Start of EXTRACTED ENTRIES

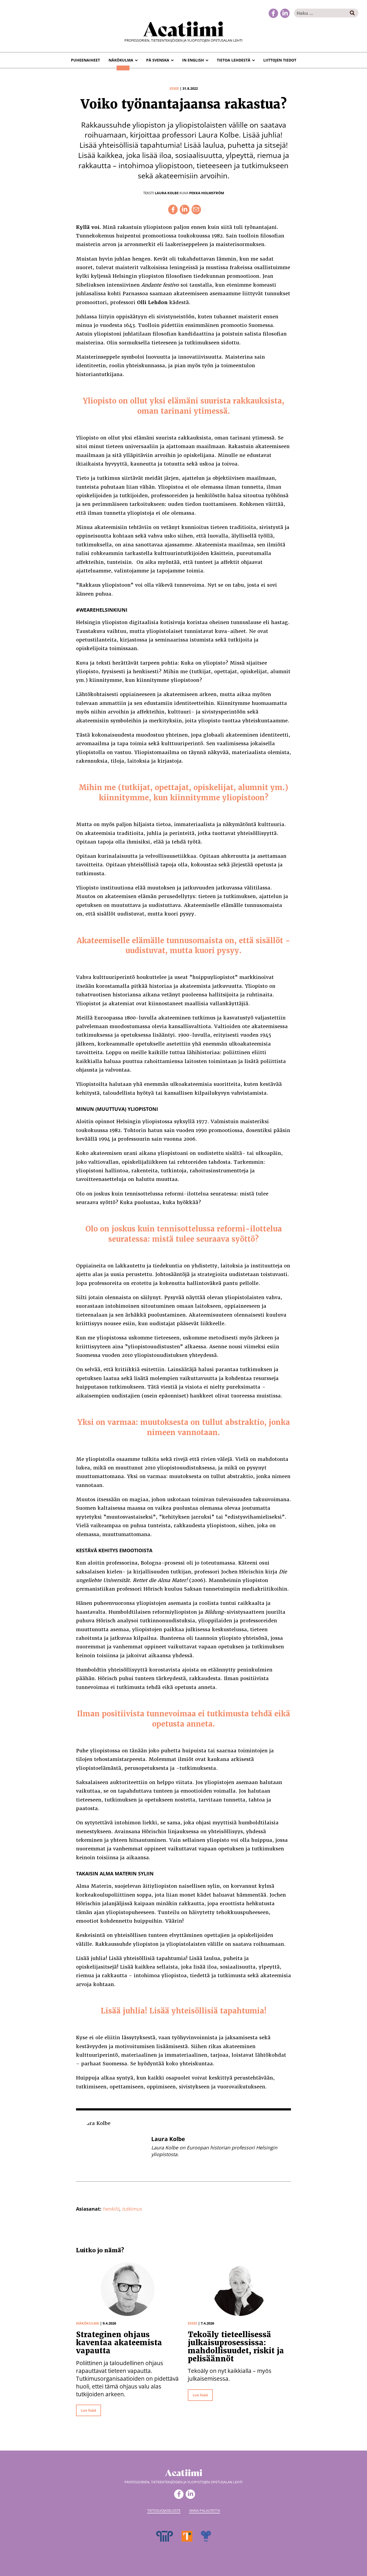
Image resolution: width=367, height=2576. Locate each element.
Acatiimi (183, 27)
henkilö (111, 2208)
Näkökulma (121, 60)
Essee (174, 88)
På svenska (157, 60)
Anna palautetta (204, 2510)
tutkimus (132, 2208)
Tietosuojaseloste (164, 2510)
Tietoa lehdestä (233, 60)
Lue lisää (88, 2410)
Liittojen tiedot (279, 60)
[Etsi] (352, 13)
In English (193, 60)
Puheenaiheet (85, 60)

End of EXTRACTED ENTRIES

▶ **YOUR OBJECTIVE**:
Transcribe all the material exactly; skip every image.

▶ **SOLUTION FOR THIS EXERCISE**:
Image resolution: width=367, height=2576. Locate each element.
Acatiimi (183, 27)
henkilö (111, 2208)
Näkökulma (121, 60)
Essee (174, 88)
På svenska (157, 60)
Anna palautetta (204, 2510)
tutkimus (132, 2208)
Tietosuojaseloste (164, 2510)
Tietoa lehdestä (233, 60)
Lue lisää (88, 2410)
Liittojen tiedot (279, 60)
[Etsi] (352, 13)
In English (193, 60)
Puheenaiheet (85, 60)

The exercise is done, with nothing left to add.